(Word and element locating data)
════════
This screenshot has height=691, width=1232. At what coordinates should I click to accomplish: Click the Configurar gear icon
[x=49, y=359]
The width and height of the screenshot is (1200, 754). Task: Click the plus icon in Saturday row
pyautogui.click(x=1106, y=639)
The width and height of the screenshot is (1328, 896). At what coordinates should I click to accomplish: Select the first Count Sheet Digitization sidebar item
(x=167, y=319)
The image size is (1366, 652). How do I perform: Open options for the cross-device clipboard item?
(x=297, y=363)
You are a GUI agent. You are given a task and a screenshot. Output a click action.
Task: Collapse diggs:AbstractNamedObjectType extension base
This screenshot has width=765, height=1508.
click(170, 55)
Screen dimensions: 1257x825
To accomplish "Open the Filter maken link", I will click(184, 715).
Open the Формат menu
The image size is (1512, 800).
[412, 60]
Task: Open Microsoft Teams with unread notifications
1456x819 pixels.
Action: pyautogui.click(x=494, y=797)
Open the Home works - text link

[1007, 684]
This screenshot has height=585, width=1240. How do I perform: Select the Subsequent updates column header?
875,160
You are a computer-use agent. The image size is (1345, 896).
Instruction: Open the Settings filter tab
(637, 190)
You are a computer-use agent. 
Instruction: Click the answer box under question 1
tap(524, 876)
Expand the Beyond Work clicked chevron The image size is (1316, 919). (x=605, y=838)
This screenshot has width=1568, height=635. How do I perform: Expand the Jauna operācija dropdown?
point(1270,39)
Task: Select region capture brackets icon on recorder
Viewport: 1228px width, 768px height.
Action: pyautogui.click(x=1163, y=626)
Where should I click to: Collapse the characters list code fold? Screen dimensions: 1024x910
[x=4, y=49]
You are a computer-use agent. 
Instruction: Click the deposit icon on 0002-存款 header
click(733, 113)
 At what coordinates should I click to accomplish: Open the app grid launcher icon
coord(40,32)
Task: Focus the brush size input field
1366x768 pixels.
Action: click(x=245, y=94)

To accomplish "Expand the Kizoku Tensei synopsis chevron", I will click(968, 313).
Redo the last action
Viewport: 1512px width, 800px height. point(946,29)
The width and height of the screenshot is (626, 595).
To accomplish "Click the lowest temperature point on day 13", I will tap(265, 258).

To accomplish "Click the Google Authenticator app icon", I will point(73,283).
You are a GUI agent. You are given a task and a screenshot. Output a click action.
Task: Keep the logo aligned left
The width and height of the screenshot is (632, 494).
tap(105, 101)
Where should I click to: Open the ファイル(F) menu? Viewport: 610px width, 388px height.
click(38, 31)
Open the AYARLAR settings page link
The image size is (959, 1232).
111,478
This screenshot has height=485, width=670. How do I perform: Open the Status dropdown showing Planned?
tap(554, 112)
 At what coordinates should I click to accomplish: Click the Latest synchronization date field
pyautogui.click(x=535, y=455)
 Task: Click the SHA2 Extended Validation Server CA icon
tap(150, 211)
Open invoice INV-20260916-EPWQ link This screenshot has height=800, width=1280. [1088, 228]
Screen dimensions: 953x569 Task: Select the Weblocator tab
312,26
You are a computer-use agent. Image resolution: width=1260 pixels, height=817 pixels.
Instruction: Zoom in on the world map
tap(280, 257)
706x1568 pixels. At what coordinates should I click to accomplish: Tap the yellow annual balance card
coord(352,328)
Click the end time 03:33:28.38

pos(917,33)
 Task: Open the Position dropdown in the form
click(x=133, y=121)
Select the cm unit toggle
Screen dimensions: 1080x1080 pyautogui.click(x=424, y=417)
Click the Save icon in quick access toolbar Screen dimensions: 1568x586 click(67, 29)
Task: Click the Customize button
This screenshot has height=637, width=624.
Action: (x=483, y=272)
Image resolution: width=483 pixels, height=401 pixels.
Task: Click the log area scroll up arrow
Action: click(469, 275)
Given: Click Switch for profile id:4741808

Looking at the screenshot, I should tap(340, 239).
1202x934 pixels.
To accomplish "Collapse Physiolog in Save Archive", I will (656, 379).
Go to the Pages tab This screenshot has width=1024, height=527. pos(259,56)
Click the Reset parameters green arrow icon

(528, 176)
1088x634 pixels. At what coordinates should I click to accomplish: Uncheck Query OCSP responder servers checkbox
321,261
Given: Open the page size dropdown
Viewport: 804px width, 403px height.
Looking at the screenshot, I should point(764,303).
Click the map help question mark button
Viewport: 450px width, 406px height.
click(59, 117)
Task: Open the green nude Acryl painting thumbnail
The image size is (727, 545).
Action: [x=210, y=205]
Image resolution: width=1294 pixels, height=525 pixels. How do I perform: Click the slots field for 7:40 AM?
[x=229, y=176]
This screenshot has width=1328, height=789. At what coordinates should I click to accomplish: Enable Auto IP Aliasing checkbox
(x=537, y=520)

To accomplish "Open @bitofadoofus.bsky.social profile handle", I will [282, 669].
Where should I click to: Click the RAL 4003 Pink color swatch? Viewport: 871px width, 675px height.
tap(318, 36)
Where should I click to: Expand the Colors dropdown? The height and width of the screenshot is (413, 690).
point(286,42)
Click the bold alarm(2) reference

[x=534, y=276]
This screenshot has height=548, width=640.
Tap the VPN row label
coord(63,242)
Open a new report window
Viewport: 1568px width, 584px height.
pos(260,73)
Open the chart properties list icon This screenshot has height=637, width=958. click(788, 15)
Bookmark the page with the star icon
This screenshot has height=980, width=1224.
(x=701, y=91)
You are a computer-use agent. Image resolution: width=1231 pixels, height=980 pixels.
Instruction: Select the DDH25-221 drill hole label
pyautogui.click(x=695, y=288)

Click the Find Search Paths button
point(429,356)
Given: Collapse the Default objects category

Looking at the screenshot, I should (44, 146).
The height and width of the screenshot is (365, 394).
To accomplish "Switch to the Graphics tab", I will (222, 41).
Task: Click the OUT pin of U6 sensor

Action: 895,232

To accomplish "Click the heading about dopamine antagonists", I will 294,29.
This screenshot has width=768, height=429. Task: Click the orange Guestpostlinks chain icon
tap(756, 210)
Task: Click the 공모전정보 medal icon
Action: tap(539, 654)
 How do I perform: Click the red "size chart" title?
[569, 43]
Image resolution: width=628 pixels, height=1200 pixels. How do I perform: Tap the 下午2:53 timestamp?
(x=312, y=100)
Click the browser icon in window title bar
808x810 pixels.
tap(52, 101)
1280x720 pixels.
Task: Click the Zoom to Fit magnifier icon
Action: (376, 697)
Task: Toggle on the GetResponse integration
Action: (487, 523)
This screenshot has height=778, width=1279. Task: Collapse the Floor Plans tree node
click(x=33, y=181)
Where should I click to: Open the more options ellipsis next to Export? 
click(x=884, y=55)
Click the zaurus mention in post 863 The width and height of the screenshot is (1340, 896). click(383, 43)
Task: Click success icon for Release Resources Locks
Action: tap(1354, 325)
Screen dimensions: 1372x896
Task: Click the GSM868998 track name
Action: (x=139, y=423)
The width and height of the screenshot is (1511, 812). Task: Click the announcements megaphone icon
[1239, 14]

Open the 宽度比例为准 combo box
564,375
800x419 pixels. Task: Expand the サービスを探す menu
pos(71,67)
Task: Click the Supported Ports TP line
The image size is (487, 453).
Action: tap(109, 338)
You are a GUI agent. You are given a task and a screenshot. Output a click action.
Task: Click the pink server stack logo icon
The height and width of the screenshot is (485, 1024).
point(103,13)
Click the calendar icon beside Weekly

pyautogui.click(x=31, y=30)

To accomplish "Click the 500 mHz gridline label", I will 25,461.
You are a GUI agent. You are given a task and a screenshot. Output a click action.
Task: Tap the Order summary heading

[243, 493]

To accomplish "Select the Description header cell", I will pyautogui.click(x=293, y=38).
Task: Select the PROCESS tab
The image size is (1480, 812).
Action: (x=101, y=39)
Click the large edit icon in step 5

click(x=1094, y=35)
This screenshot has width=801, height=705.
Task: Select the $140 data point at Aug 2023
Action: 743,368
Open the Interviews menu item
════════
* WHAT IS EXPECTED
Please render the part of the entries that opens with the line containing "The width and height of the screenshot is (626, 595)." and closes with the line containing "tap(150, 211)" as a Markdown table with the columns Row and Line. Number each row and leave out blank lines.

* EXERCISE RESULT
| Row | Line |
|---|---|
| 1 | The width and height of the screenshot is (626, 595). |
| 2 | To accomplish "Click the lowest temperature point on day 13", I will tap(265, 258). |
| 3 | To accomplish "Click the Google Authenticator app icon", I will point(73,283). |
| 4 | You are a GUI agent. You are given a task and a screenshot. Output a click action. |
| 5 | Task: Keep the logo aligned left |
| 6 | The width and height of the screenshot is (632, 494). |
| 7 | tap(105, 101) |
| 8 | Where should I click to: Open the ファイル(F) menu? Viewport: 610px width, 388px height. |
| 9 | click(38, 31) |
| 10 | Open the AYARLAR settings page link |
| 11 | The image size is (959, 1232). |
| 12 | 111,478 |
| 13 | This screenshot has height=485, width=670. How do I perform: Open the Status dropdown showing Planned? |
| 14 | tap(554, 112) |
| 15 |  At what coordinates should I click to accomplish: Click the Latest synchronization date field |
| 16 | pyautogui.click(x=535, y=455) |
| 17 |  Task: Click the SHA2 Extended Validation Server CA icon |
| 18 | tap(150, 211) |